** The input follows **
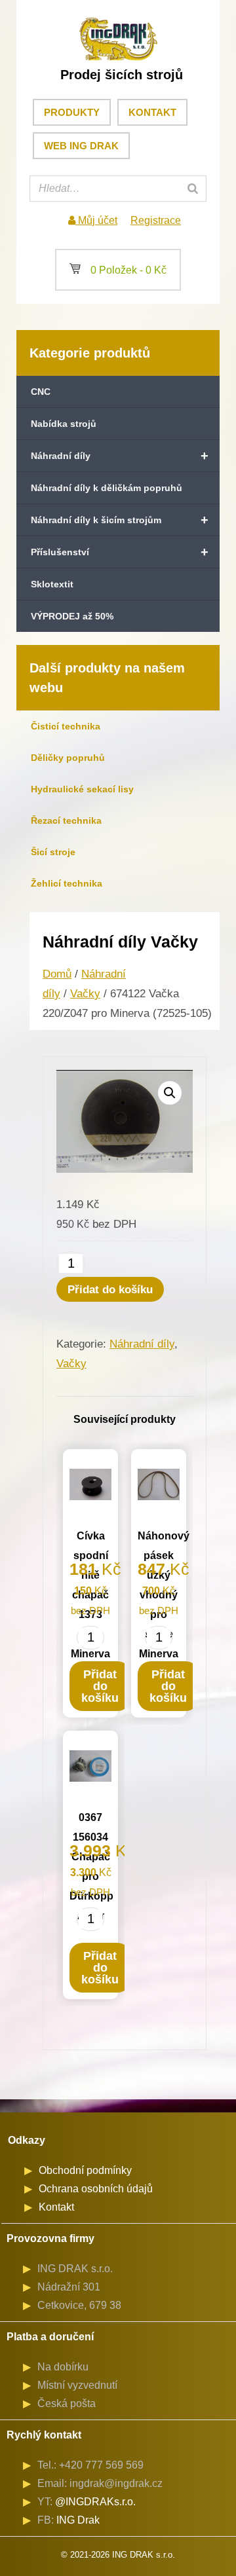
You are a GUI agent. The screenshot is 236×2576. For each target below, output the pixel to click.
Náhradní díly (119, 456)
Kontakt (152, 112)
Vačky (85, 993)
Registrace (155, 220)
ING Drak (78, 2520)
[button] (170, 1093)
** End of The input **
* What is required:
Print the records above verbatim, pictures excluded.

* Exercise solution:
You are a GUI agent. The screenshot is 236×2576. For each target below, output the pixel to click.
Náhradní díly (119, 456)
Kontakt (152, 112)
Vačky (85, 993)
Registrace (155, 220)
ING Drak (78, 2520)
[button] (170, 1093)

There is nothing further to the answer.